Le monde de Ji-eun bascula. Kang Min-ho. Elle l'avait croisé, une fois, lors d'une vente de charité il y avait deux ans. Il n'avait pas prononcé trois mots de la soirée. Il se tenait droit, impassible, un verre de champagne vide à la main, observant la foule avec des yeux si noirs et si froids qu'ils semblaient absorber la lumière. On disait de lui qu'il était un génie des affaires, impitoyable, dévoué corps et âme à l'empire familial. L'antithèse absolue de tout ce qu'elle était, de tout ce qu'elle rêvait d'être. Elle, qui rêvait de couleurs, de toiles, de voyages improvisés et de rires libres. Lui, qui n'était que chiffres, stratégies et devoir.

— Non, murmura-t-elle. Non, vous ne pouvez pas faire ça.
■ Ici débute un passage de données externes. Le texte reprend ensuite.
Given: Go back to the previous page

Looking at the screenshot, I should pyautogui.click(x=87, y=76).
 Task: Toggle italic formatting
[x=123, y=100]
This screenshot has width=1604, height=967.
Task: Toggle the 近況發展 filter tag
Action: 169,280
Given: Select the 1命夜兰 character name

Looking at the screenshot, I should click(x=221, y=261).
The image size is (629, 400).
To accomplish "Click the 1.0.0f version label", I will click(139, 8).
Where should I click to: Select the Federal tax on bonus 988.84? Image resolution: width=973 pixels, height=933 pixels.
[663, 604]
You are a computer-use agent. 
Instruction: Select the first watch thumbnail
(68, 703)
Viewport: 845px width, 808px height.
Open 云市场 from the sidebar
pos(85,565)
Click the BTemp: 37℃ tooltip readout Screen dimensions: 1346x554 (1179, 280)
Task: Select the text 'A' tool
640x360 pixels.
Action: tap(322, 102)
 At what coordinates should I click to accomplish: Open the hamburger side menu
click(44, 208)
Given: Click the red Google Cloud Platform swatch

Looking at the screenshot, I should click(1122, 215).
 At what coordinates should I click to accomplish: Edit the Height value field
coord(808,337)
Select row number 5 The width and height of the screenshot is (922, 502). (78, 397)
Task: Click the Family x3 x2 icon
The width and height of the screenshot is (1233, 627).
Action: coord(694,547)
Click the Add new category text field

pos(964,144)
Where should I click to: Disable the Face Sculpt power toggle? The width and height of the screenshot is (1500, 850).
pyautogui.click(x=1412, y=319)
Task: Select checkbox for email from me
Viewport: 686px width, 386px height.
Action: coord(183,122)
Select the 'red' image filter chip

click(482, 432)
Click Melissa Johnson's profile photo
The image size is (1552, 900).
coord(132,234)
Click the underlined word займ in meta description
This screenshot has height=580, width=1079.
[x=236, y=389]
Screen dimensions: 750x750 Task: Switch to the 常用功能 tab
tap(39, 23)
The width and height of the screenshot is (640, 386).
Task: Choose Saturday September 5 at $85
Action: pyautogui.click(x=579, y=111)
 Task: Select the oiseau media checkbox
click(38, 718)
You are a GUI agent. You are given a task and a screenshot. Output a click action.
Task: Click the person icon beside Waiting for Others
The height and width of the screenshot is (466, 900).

— Nous le pouvons, et nous le devons, rétorqua sa mère, sa voix devenue tranchante comme une lame. Tu as vingt-quatre ans, Ji-eun. Il est temps de comprendre que le nom que tu portes n'est pas qu'un privilège, c'est une responsabilité. Ta vie n'a jamais été que la tienne. Elle appartient à Han Industries.

— Je suis votre fille, pas un actif à négocier ! s'écria-t-elle, la colère et la peur lui donnant enfin de la force.

— Justement ! tonna son père en frappant le bureau du plat de la main. Tu es notre fille ! Et en tant que telle, tu as le devoir de nous aider à protéger tout ce que nos ancêtres ont bâti. Sans cette alliance, tout pourrait s'effondrer. Des milliers d'emplois, la réputation de la famille, tout !

Il se leva, contournant son bureau pour se rapprocher d'elle. Son visage, d'ordinaire si impénétrable, était marqué par une anxiété qui glaça le sang de Ji-eun.

— Il y a des choses que tu ne sais pas, Ji-eun. Des pressions, des dettes… des requins qui tournent autour de nous. Les Kang sont la seule planche de salut. Leur stabilité, leur liquidité… et le mariage de leurs héritiers est le gage de confiance que le marché attend. C'est plus qu'une union, c'est une opération de sauvetage.

Les larmes montèrent aux yeux de Ji-eun, mais elle les refoula farouchement. Elle ne leur donnerait pas cette satisfaction. Elle sentait le sol se dérober sous ses pieds, les murs de sa vie dorée se refermer sur elle comme une prison.

— Et lui ? Kang Min-ho ? Il accepte cela ? De se marier avec une inconnue pour le bien des affaires ?

— Bien sûr, dit sa mère en ajustant la bretelle de sa robe. C'est un homme raisonnable. Il comprend ses responsabilités.

Un homme raisonnable. La formule était sinistre. Elle imagina un partenariat de raison, une vie de devoir et de froideur. Elle regarda son carnet de croquis, posé négligemment sur une table basse, rempli de ses rêves en couleurs. Face à lui, il semblait dérisoire, fragile, honteux presque.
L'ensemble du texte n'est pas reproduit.